MDG au festival de Glastonbury

MDG a collaboré avec Arcadia Spectacular pour le festival de Glastonbury en fournissant deux de ses monstrueuses machines à brouillard Me8, à Pangea (la Pangée), la nouvelle création fantastique d’Arcadia.

© Ben-Daure – Arcadia-Glastonbury

Baptisée en référence au supercontinent massif qui, il y a 300 millions d’années, s’est fractionné pour former les sept continents qui nous séparent aujourd’hui, Pangea est une toute nouvelle installation taillée sur mesure et créée en exclusivité pour Glastonbury. Elle remplace le célèbre Spider (l’Araignée) d’Arcadia, qui a habité l’espace durant dix ans, et constitue l’une des premières installations majeures du générateur de brouillard Me8 MDG.

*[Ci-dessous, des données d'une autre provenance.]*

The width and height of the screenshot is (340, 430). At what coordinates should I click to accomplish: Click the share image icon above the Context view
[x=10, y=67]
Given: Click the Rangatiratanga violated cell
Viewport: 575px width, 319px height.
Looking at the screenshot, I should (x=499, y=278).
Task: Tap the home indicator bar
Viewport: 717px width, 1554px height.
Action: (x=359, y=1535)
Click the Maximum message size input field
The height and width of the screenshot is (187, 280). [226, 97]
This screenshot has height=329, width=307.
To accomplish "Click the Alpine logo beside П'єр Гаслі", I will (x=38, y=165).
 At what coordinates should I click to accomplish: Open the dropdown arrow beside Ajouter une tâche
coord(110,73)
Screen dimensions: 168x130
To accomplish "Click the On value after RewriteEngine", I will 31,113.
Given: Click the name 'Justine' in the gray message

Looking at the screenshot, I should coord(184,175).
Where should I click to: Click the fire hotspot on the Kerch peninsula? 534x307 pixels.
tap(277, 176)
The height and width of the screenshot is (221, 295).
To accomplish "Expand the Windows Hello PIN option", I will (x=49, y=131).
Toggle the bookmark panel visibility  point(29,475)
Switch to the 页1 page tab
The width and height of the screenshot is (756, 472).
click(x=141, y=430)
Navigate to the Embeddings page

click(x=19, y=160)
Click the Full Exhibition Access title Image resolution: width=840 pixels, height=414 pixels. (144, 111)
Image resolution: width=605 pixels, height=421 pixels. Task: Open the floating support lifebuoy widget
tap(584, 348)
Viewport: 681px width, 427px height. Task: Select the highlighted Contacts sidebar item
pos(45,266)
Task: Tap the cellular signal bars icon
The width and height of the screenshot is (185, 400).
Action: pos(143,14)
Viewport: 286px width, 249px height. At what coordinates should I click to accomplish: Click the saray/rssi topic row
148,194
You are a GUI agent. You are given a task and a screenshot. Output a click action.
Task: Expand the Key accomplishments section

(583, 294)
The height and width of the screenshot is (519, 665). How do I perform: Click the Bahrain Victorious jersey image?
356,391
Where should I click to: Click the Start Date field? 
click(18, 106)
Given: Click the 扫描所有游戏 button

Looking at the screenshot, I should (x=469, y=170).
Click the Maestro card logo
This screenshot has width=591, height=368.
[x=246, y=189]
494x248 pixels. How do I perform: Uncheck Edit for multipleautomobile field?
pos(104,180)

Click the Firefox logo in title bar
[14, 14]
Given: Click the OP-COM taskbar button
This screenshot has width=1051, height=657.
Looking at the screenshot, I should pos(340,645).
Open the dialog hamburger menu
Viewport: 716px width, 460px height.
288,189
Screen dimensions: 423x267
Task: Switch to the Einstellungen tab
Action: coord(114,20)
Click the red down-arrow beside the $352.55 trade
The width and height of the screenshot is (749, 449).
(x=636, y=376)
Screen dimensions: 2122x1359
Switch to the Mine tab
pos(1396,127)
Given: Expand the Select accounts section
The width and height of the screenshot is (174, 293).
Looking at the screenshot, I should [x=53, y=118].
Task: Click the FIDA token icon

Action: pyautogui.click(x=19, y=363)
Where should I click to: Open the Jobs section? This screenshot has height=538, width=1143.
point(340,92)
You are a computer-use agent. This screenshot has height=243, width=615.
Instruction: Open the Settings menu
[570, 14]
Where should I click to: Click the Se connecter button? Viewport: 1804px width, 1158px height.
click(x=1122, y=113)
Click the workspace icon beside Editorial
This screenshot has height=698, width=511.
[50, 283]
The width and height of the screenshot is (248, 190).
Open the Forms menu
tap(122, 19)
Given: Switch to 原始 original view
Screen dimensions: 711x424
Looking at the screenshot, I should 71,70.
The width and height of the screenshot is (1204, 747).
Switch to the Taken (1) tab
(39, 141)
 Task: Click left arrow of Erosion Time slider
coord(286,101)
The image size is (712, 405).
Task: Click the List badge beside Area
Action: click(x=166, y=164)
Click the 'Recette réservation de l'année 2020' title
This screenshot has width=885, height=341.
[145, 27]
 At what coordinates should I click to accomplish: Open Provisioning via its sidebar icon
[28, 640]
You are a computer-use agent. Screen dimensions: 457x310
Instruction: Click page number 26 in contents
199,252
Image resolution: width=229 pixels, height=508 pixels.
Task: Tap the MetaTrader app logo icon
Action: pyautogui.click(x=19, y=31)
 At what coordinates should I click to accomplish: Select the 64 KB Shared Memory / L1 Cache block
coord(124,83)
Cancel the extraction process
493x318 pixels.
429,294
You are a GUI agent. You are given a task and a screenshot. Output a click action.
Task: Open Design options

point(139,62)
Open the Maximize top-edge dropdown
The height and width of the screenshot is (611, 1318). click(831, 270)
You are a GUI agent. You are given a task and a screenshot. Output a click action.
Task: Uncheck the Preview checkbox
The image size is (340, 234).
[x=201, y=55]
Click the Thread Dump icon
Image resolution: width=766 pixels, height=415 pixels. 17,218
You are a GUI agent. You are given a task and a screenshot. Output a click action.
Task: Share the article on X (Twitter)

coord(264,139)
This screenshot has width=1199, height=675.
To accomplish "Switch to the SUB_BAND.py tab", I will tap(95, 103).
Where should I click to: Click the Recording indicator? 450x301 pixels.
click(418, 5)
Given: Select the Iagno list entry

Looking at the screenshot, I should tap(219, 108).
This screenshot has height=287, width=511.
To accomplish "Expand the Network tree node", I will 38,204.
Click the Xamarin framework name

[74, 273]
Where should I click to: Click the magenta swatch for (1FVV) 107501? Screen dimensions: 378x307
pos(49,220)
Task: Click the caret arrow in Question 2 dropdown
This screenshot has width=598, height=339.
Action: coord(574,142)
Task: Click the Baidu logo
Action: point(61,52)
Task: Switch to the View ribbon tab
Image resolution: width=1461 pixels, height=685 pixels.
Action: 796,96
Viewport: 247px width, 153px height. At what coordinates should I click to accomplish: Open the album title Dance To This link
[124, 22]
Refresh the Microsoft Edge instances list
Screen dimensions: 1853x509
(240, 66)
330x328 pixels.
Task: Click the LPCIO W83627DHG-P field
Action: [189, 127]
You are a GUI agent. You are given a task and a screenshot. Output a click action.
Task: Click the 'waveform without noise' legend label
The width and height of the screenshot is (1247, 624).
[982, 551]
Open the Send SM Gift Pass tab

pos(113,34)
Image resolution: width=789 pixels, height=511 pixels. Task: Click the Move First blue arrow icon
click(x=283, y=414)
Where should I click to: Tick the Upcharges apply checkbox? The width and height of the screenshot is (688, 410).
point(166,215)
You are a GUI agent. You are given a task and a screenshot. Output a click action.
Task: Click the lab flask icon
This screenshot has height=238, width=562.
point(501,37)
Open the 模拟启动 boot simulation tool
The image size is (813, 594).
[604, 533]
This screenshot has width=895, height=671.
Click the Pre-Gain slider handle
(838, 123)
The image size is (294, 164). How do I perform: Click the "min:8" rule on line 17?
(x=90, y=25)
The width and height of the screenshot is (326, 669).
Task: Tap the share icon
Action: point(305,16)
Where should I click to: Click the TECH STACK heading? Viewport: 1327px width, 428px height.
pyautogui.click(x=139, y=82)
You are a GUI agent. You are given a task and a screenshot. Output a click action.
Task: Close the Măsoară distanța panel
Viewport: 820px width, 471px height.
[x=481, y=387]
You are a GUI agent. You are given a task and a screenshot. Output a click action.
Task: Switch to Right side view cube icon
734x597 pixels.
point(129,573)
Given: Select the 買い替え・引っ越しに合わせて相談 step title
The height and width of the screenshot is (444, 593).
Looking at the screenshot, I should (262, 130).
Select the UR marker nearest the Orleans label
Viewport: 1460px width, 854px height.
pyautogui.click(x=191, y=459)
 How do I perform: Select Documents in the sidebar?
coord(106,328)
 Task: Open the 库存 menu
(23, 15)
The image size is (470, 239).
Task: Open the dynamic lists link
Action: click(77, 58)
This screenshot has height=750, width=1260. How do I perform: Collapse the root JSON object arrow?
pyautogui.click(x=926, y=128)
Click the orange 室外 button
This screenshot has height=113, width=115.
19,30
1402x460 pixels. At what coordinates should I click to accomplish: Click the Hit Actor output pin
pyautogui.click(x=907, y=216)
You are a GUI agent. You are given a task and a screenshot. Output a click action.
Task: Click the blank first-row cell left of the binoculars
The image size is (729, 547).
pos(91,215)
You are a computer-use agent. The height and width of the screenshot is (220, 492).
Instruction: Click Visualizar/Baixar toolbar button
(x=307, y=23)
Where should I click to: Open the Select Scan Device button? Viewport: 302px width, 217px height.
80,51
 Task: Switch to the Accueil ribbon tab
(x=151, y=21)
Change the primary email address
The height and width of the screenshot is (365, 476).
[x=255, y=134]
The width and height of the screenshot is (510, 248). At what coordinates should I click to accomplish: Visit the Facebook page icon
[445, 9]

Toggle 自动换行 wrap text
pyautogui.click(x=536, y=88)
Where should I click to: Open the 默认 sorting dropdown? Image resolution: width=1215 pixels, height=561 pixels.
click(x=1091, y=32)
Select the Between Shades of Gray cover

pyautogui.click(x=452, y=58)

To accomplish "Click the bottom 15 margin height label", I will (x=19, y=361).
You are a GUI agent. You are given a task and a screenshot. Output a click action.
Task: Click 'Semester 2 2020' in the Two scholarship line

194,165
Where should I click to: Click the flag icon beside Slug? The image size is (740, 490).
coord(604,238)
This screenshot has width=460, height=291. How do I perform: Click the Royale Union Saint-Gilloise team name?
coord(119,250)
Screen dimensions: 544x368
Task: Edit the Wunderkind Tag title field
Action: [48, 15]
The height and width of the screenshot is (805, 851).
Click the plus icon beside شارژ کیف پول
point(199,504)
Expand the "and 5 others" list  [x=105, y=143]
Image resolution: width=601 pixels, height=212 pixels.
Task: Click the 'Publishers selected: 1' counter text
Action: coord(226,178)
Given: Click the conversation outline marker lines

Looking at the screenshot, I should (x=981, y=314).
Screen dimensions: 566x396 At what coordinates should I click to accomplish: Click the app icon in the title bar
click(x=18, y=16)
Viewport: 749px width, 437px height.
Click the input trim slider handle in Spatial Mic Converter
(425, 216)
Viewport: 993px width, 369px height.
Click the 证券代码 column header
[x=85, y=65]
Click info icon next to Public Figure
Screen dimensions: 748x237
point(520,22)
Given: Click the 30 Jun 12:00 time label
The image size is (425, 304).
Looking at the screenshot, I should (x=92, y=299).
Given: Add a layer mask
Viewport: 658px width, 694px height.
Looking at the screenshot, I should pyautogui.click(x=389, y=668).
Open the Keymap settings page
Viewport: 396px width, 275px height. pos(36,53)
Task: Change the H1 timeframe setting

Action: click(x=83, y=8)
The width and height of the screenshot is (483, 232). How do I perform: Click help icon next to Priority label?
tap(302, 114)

« Pour la première année d’une installation permanente prévue pour durer cinq ans, nous avons pu, avec Pangea, « aller en ville » à une échelle totalement différente de celle d’un spectacle de tournée », déclare Cyrus Bozorgmehr, responsable de la communication chez Arcadia.
« Nous voulions explorer ce qui est possible dans un espace tridimensionnel avec une plus large perspective d’extension vers le haut et voir comment on pourrait s’emparer du volume au-dessus de la tête des gens pour créer une expérience d’immersion totale sur l’ensemble du site. »

© Lukonic barnyard – Arcadia-Glastonbury

Pour atteindre cet objectif, une structure centrale massive à plusieurs niveaux a été conçue et entièrement réalisée, comme toutes les créations d’Arcadia, en réutilisant de la ferraille abandonnée glanée dans le monde entier. La pièce maîtresse est une gigantesque grue portuaire de 50 m provenant des quais tout proches d’Avonmouth, équipée de projecteurs et d’éléments pyrotechniques, dont le compartiment moteur sert d’espace opérationnel pour les systèmes de contrôle.

La grue repose sur un ancien radôme militaire sphérique utilisé comme surface de projection, placé au-dessus d’une cabine de DJ au plancher maillé sur une plateforme qui tourne sur 360° au-dessus du public, ce qui donne une directivité totalement immersive sur l’ensemble du site. « Tout autour de la cabine du DJ, on a différents visuels avec une atmosphère intense et quelque peu « délirante » à chaque niveau et une lumière chaude de style tungstène en bas », explique Dorian Cameron-Marlow, responsable technique de la production d’Arcadia.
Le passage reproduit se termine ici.